Willing patients will then be seen by the principal investigator and informed consent obtained. 2. A poster will be placed in the prenatal clinics requesting people who are interested in participating in a research study to complete and return a stamped, self-addressed card. 3. How Will They Be Allocated To Study Groups? Random Allocation: The assignment of subjects to treatment conditions in a manner determined by chance alone.

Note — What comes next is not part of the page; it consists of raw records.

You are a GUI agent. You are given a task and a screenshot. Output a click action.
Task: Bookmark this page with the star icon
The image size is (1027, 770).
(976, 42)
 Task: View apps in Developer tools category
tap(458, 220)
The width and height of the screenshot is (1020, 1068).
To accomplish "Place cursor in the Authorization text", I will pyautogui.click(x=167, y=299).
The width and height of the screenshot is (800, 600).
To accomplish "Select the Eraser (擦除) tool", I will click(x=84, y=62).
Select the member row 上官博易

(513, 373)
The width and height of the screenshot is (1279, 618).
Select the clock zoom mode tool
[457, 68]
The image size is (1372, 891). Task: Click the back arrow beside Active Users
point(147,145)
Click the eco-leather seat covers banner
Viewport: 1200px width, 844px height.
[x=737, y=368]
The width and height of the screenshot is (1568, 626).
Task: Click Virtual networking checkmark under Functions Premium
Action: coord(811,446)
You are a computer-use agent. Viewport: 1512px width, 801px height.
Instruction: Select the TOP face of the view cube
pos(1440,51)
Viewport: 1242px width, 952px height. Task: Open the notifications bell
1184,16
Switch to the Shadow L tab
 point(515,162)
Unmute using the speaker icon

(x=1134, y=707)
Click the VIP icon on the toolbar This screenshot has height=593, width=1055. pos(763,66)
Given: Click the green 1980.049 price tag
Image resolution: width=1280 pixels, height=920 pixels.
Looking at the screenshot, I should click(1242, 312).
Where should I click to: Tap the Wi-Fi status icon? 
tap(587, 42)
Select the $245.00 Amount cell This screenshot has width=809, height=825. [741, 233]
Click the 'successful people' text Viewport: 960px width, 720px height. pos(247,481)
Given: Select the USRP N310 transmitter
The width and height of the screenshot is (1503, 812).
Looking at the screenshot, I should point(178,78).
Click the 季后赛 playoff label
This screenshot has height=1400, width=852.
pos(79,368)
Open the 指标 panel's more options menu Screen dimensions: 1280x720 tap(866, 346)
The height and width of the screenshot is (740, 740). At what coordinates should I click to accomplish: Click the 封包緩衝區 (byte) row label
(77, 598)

Goal of Randomization: to maximize the probability that groups receiving differing interventions will be comparable.
Goals of the Randomization Technique * True random allocation * Temperature * Allocation concealment Methods of randomization * Drawn from a hat * Random number table * Computer generated Methods that are NOT Random Alternate days of the week Alternate patients 19 In the protocol: * Describe the randomization technique in detail * Justify any special cuisines used stratification blocking disproportionate randomization Example Subjects will be allocated to study groups using simple randomization performed using a computer-generated randomization list and sequentially-number, sealed, opaque envelopes.
After a subject has signed informed consent, the next envelope will be opened to determine which treatment the subject will receive. Subjects will be allocated to active treatment or placebo in a 2:1 ratio. It is believed that this ratio will increase the likelihood that patients will be willing to participate in he study and therefore increase recruitment rates. Example of Problems in Describing Allocation to Study Groups We will randomize 50 patients to either treatment or control group. During the 4 weeks of the study, it is anticipated that approximately 60 patients will be eligible.
Therefore, a random sample of fifty will be chosen. (mixing up creating a random sample and random allocation. Must randomized control trials recruit consecutive patients who are then randomly allocated to the different study groups. ) INTERVENTION In experimental research, the experimental treatment or manipulation. The literature review should have provided a Justification for the use of this application, including information on dosing, expected benefits and the risk of side effects. In the methods section, how intervention should be described in terms of when and how it will be administered, dosing, etc.